Top Italo toonster Enzo d'Alo ("The Gull and the Cat," "The Blue Arrow") brings a warm-hearted, charming tale to Christmas screens with "Opopomoz." Avoiding the abstraction of his 2001 "Momo and the Conquest of Time," film is evenly divided between a Neapolitan family setting and a fantasy world entered by the 9-year-old protag.
Top Italo toonster Enzo d’Alo (“The Gull and the Cat,” “The Blue Arrow”) brings a warm-hearted, charming tale to Christmas screens with “Opopomoz.” Avoiding the abstraction of his 2001 “Momo and the Conquest of Time,” film is evenly divided between a Neapolitan family setting and a fantasy world entered by the 9-year-old protag. Though greatly overshadowed on its Dec. 5 opening by BVI’s “Finding Nemo,” pic may sell more tix as parents and bimbi look for a second film to see. Outside the co-producing countries of Italy, Spain and France, film’s Christian overtones and marked Neapolitan setting will prove either selling points or limitations.

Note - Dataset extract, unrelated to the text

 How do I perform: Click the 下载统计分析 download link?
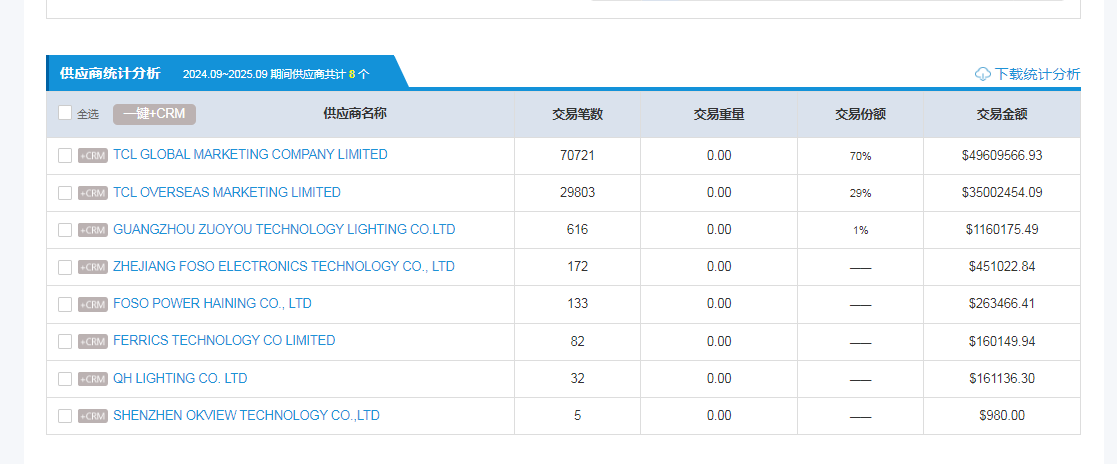pos(1037,74)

Veteran scriptwriters Furio Scarpelli and his son Giacomo join d’Alo in concocting what seems to be a complex idea, but which is so simply and repetitively illustrated that even the youngest viewers will be able follow it.
As Christmas approaches and Naples lights up in celebration for the birth of Jesus, little Rocco feels increasingly jealous due to the imminent birth of a baby brother. His young parents don’t notice his unhappiness, but three little devils sent to Earth by Satan single him out for a special temptation.
The devils promise Rocco if he will stop baby Jesus from being born on Christmas Eve by saying the magic word “opopomoz” and thereby entering the elaborate Nativity scene his father has built, his brother will never be born and he will remain an only child. Singing Pino Daniele tunes, the trio of comically inept sprites gets the idea across pretty clearly.
They vie for screen time with Rocco’s loving parents, his American uncle John (a former Marine who fell in love with Naples) and his spunky 3-year-old cousin, Sara. But film doesn’t really take off until Rocco gives in to temptation and shrinks to the size of the shepherds and other figurines in the Nativity scene. The landscape turns to pure fantasy, he meets Mary and Joseph on their way to Bethlehem, and he continues his adventure with Sara, who’s also used the magic word.
Rocco and the Disney-ish devils are rather bland; otherwise, character creator Walter Cavazzuti has come up with some highly individual inventions — the fearsome, shape-changing Satan is particularly memorable.
Set designer Michel Fuzellier is brilliantly inspired by 18th-century Nativities which reached an artistic peak in Naples. The film may be aimed at under-10s, but adults will appreciate the cultural breadth behind it.